Biontech und Pfizer hatten nach eigenen Angaben Menschen, die in der Vergangenheit unerwünschte Reaktionen auf andere Impfungen oder Wirkstoffe gezeigt hatten, von der abschließenden Phase III ihrer klinischen Studie zum Corona-Impfstoff ausgeschlossen. Den Unternehmen zufolge wurde das Vakzin an mehr als 30.000 Probanden getestet. Dabei sei eine Wirksamkeit von 95 Prozent gegen eine Covid-19-Erkrankung bestätigt worden. Auch bei diesen Tests traten Nebenwirkungen auf, darunter starke Müdigkeit oder Kopfschmerzen. Davon war aber nur ein geringer Anteil der Probanden betroffen.

Experten entwarnen: Nebenwirkungen im Normalfall „völlig harmlos“

Die Nebenwirkungen in Großbritannien dürften auch bei denn Beratungen der FDA und der EMA eine Rolle spielen. Experten allerdings beruhigen, darunter auch der Gründer des Tübinger Unternehmens Curevac, das an einem ähnlichen Impfstoff arbeitet wie dem von Biontech und Pfizer. Ein Immunsystem könne auch mal „explodieren“, sagte Ingmar Hoerr im Interview mit dem Sendern RTL und ntv. Auch stärker allergische Reaktionen könnten durchaus mal auftreten. Das könne man aber „in den Griff kriegen“, auch durch die Einnahme bestimmter Medikamente. In der Regel seien die Nebenwirkungen bei Corona-Impfungen aber „völlig harmlos“, ähnlich wie bei einer Grippeimpfung.

Spahn hofft auf Impfstart spätestens im Januar

In Deutschland bereiten sich die Bundesländer bereits darauf vor, groß angelegte Impfaktionen durchführen zu können. Impfzentren werden erbaut, erste Tests für Massenimpfungen absolviert. Doch ohne die Zulassung der EMA bleibt ein möglicher Impfstart weiter offen.

Bundesgesundheitsminister Jens Spahn hat seine Erwartungen schon etwas nach hinten verschoben. Hatte er vor zweieinhalb Wochen die Bundesländer noch aufgerufen, ab Mitte Dezember für Impfungen bereit zu sein, hieß es Anfang dieses Monats, vielleicht könnten zum Jahreswechsel die ersten Impfungen verabreicht werden. Zuvor hatte Pfizer angekündigt, zunächst nicht so viele Impfstoffdosen ausliefern zu können wie geplant. Der Grund seien Probleme in der Lieferkette.

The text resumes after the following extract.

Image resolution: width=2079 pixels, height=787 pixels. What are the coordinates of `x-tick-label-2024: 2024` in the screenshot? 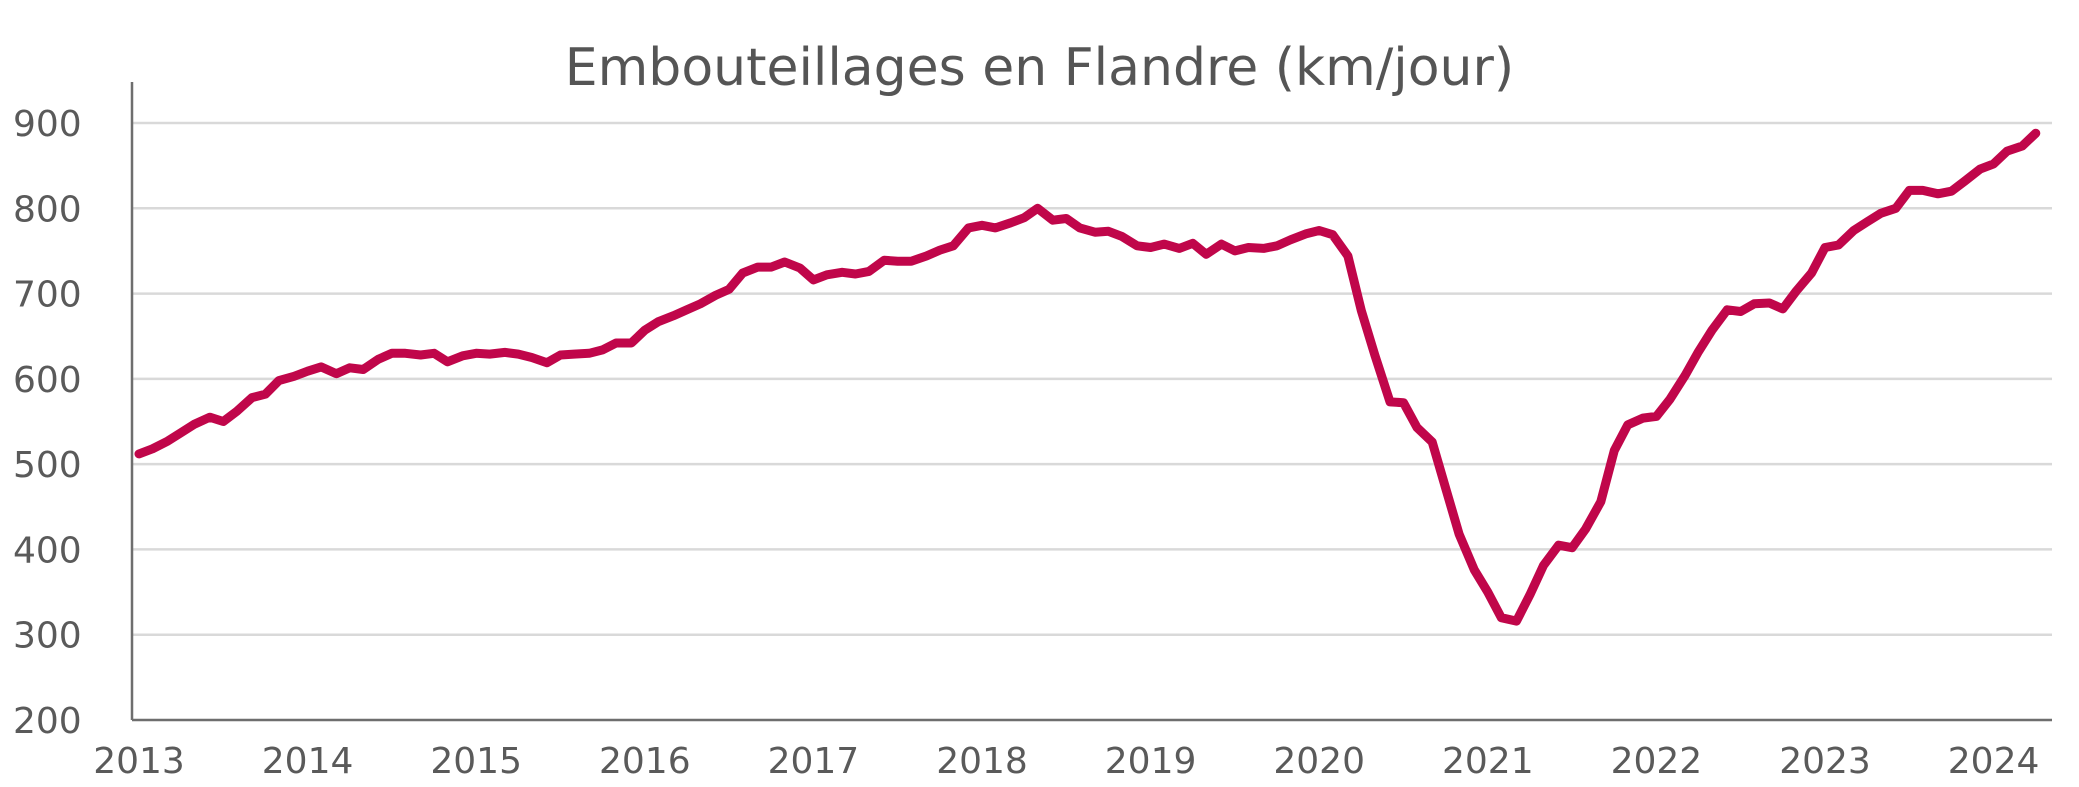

In der ARD-Talkshow „Maischberger“ am Mittwochabend sprach Spahn dann davon, dass wohl spätestens im Januar losgelegt werden könnte mit dem Impfen. Bis zum kommenden Herbst hofft der CDU-Politiker, dass genügend Impfstoff für die gesamte deutsche Bevölkerung zur Verfügung steht: „Wenn all die Zulassungen kommen über den Zeitraum, in dem wir es erwarten, dann können wir spätestens im dritten Quartal jedem in Deutschland, der geimpft werden will, ein Impfangebot machen.“ Deutschland habe sich 300 Millionen Impfstoffdosen bei verschiedenen Herstellern gesichert.